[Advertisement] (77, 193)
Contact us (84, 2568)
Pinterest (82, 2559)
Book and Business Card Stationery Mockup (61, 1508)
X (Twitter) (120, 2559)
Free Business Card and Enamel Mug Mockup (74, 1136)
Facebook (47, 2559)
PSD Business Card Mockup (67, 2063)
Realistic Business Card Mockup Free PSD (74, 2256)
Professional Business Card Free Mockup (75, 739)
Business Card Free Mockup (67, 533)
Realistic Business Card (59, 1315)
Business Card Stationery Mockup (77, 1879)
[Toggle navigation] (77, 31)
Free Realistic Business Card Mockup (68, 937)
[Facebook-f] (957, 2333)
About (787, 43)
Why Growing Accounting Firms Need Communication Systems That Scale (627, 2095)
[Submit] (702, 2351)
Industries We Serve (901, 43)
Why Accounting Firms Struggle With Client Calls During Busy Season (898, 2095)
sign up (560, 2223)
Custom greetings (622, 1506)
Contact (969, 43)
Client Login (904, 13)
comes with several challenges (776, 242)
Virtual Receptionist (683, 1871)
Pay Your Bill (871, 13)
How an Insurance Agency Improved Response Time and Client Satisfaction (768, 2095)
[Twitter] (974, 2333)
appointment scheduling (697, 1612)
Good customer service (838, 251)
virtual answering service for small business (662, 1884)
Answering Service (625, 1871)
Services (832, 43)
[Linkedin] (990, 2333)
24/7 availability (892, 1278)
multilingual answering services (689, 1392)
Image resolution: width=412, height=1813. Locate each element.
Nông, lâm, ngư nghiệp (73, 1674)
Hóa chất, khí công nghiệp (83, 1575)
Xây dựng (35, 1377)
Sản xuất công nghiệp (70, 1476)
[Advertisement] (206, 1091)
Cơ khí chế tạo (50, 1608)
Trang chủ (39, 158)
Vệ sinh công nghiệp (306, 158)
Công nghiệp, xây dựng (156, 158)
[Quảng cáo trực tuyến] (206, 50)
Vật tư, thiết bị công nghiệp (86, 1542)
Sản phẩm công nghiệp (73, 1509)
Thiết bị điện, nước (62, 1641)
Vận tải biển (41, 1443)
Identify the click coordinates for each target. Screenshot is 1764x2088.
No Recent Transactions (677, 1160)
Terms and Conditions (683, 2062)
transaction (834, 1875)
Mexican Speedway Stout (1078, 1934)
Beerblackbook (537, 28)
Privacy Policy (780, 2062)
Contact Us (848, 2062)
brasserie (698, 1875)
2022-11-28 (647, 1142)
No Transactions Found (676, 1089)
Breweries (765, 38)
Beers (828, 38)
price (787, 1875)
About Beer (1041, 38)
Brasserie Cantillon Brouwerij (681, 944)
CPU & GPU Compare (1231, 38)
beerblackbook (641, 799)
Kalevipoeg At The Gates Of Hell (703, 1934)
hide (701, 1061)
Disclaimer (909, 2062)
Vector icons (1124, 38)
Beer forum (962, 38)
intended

============

▸ **WHAT THE TASK REQUIRES**: Would you print exactly the lines from the first line of the entries above through the line that has "PSD Business Card Mockup (67, 2063)", both included, and stop there?

▸ **RESULT OF THE EXERCISE**:
[Advertisement] (77, 193)
Contact us (84, 2568)
Pinterest (82, 2559)
Book and Business Card Stationery Mockup (61, 1508)
X (Twitter) (120, 2559)
Free Business Card and Enamel Mug Mockup (74, 1136)
Facebook (47, 2559)
PSD Business Card Mockup (67, 2063)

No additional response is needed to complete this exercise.